Madame Mirage #3
Review
Credits
- Words: Paul Dini
- Art: Kenneth Rocafort
- Inks: Kenneth Rocafort
- Colors: Imaginary Friends Studios
- Story Title: N/A
- Price: $2.99
- Release Date: Oct 24, 2007
Posted by Tonya Crawford on Oct 28, 2007
Tags: dini, mirage, rocafort, top cow
Who is Madame Mirage? This issue brings all the answers along with a showdown with the villainess Brown Recluse.
Comic book writing veteran Paul Dini obviously loves genre bending as his first three issues of this series have mixed noir, mystery, gangster movies, superheroics, and stage magic. With this installment he now adds a drop of psychological drama to the mix.
The vigilante Madame Mirage has captured the female assassin known as the Brown Recluse. All Mirage wants from Brown Recluse is the location of another of ASI’s villainous agents. All Brown Recluse wants is the chance to free herself of her bonds and kill Mirage. Which one will get what she wants? Along the way the hidden history of Madame Mirage is revealed and truly, everything you thought you knew gets turned on its head.

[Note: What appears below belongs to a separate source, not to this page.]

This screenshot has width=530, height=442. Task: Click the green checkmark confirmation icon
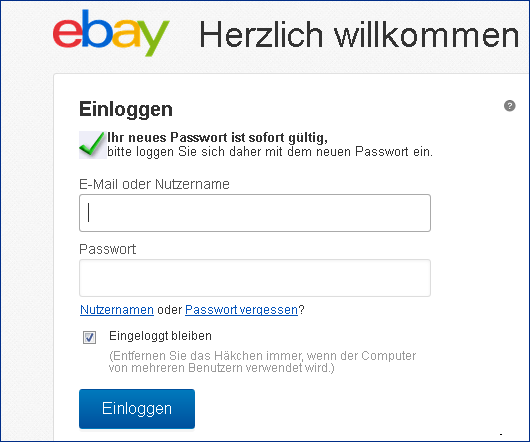tap(92, 145)
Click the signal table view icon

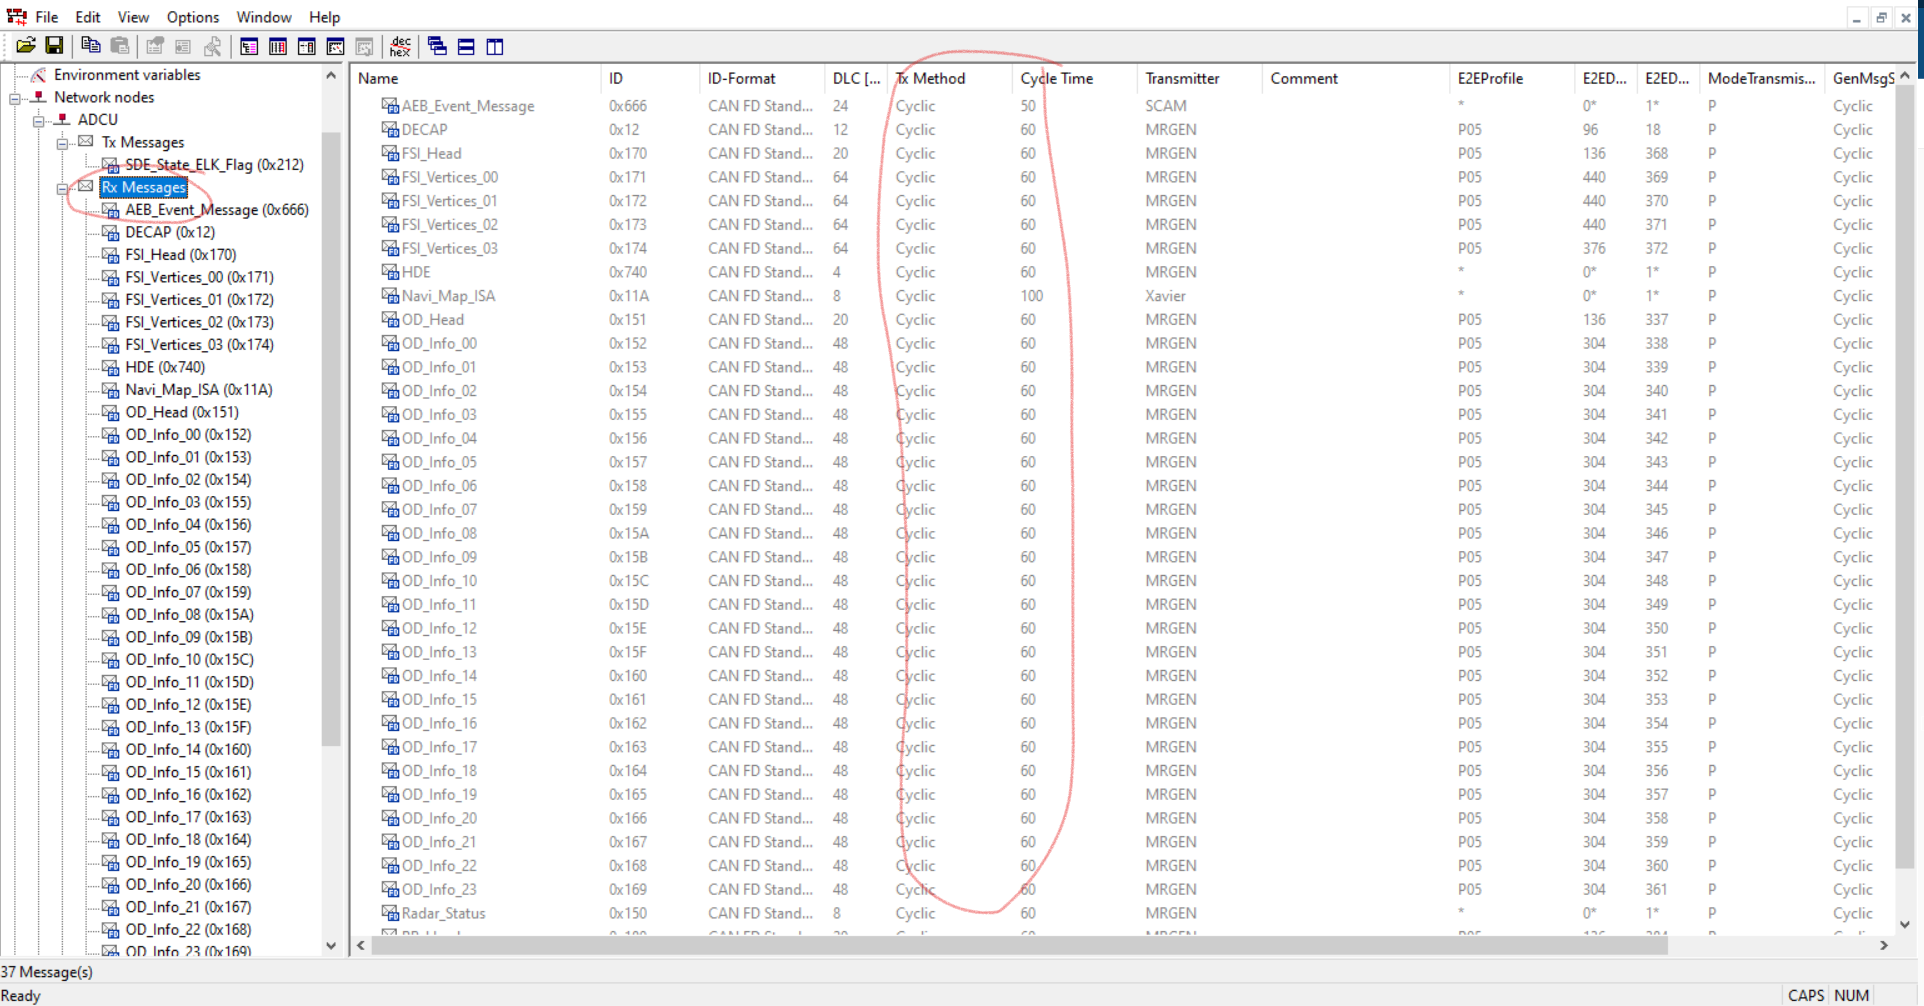(x=277, y=46)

This issue is actually not very easy to categorize. On the one hand, the ideas presented to the audience are fascinating and pack a real emotional punch. Along with that, some of the dialogue is wonderful and the reader can practically hear someone like a tough, young, Kathleen Turner growling out Mirage’s lines. On the other hand, however, some of the lines fall flat and the “let me tell you my life story” plotting comes across as a bit old fashioned to modern comic book audiences.
Mirage’s origin monologue feels like something you would see in a Silver Age comic book and to be honest, it does read a little clunky and forced. What saves it, however, is both the impact it has on the audience and what the repercussions will mean. While Mirage has shown herself to have a rather violent streak, for the first time readers begin to feel that she might not be entirely mentally stable as well. Another thing that keeps the story from bogging down is the sense of the ticking clock in the background. Mirage is well aware of Brown Recluse’s attempts to free herself and turned this all into a game. If Recluse can get free before Mirage finishes her story then the killer has a chance to end Mirage’s life. The reader is well aware of this fact and that turns both this story AND Mirage’s into a race between the two antagonists.

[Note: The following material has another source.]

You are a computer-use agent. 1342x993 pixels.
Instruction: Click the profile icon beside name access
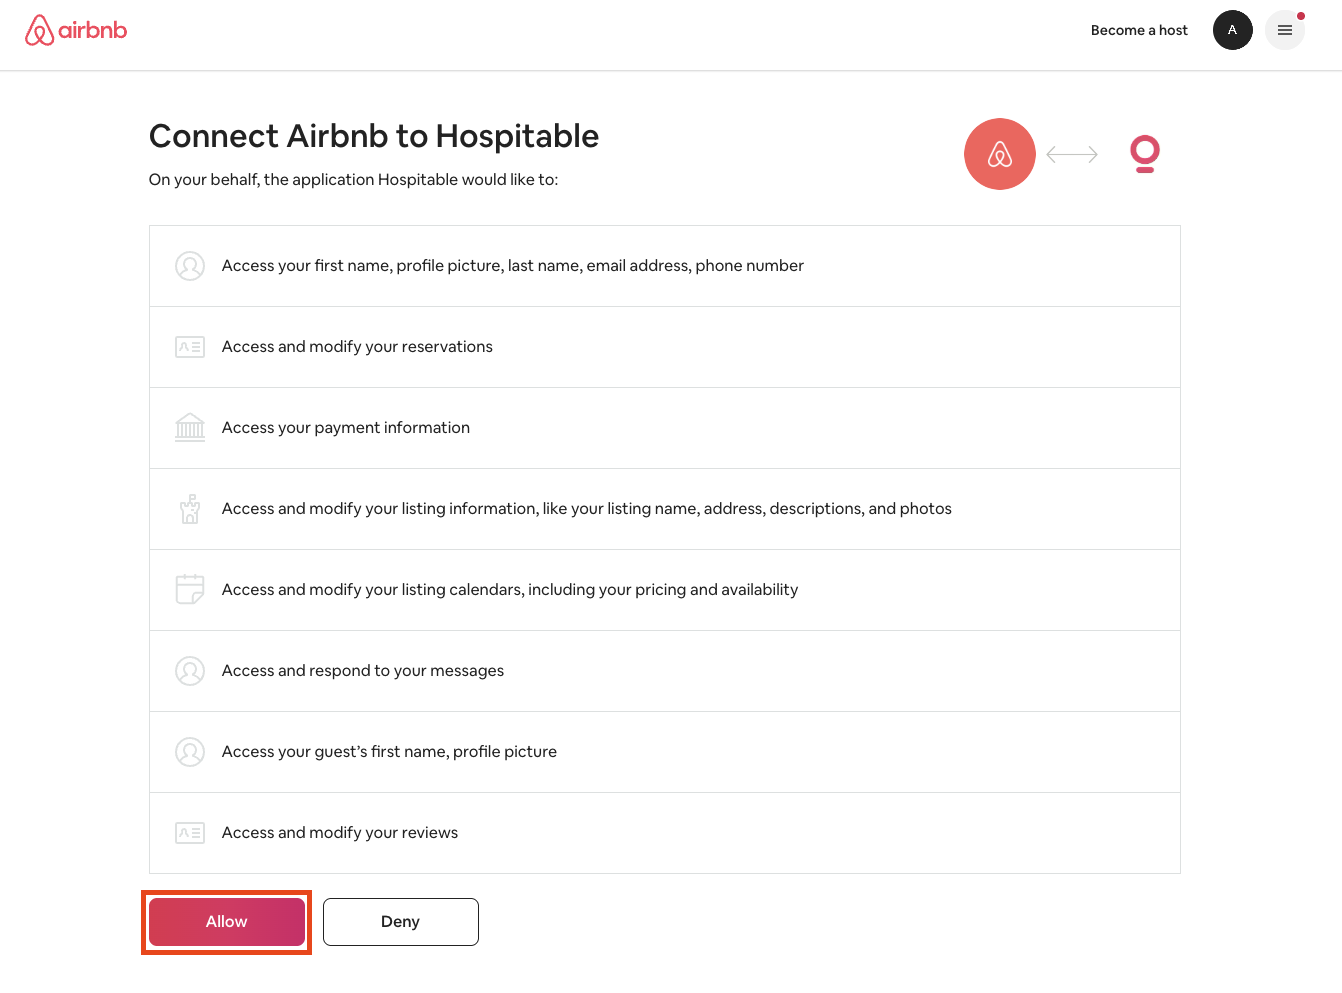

Of course, any discussion of Madame Mirage must include the images provided by artist Kenneth Rocafort. Rocafort’s style is certainly well-suited to Top Cow, considering the publisher’s penchant for pulchritudinous females. Despite the fact that the story deliberately plays up and explains away Mirage’s curvaceous form there is a sense that, at least to this female reader, Rocafort goes a little over the top in drawing attention to certain aspects of anatomy – and not just on Mirage either. Rocafort also has a tendency to use a “scratchy” inking style that echoes some of the work done by many artists in the 1990’s. In earlier issues this style was much more pronounced but with this issue it seems that he has toned down the tendency and the art is much better for that.

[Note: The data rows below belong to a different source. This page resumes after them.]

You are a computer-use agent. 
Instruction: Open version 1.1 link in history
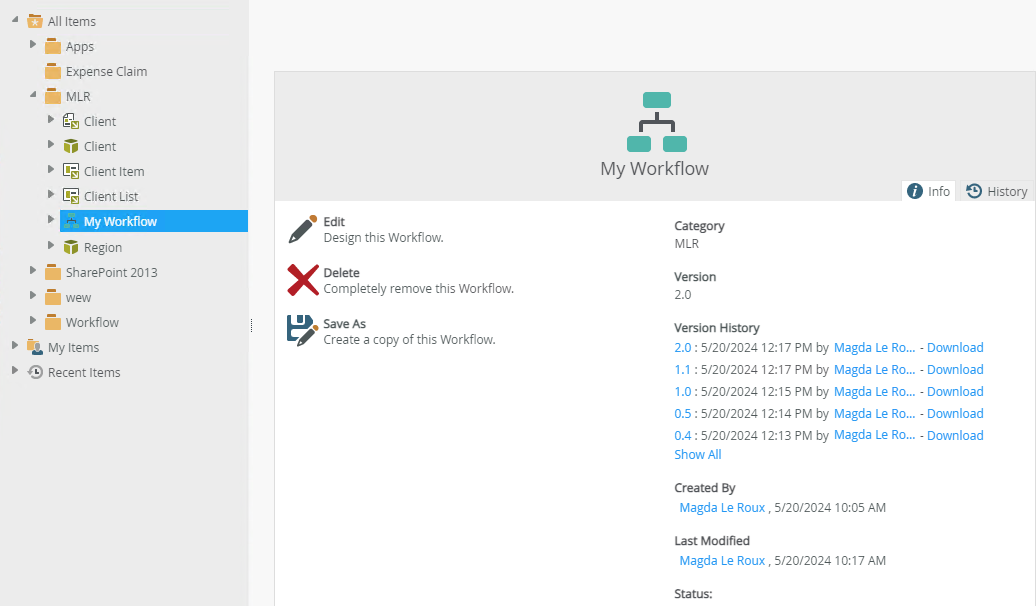click(683, 370)
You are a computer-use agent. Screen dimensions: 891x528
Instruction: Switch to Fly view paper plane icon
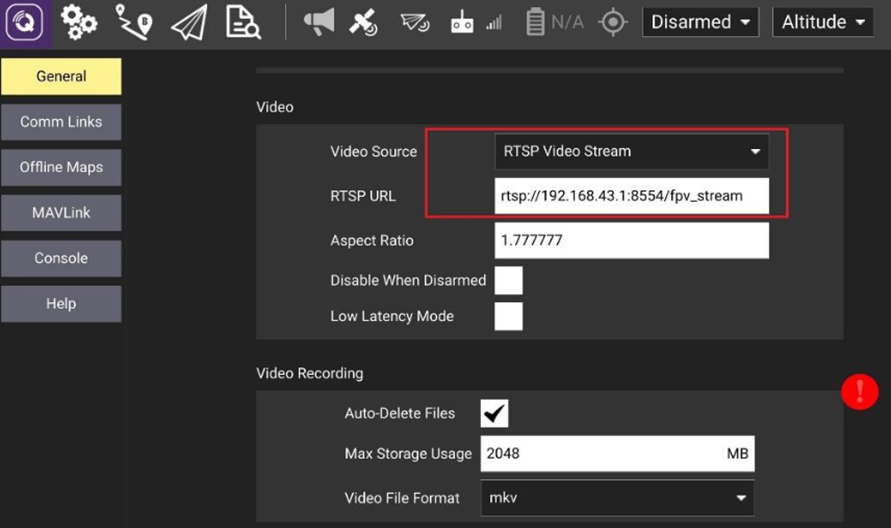pos(188,23)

While this issue does stumble a bit, centering on an old-fashioned, Silver Age, heroic monologue Dini continues to pump this title full of fascinating twists and turns, playing head games with both his characters and readers. Madame Mirage is quickly becoming a comic that is hard to categorize with a little bit of everything. In many cases, such a mixture can result in disaster but so far Dini is managing to create a rather tasty cocktail instead.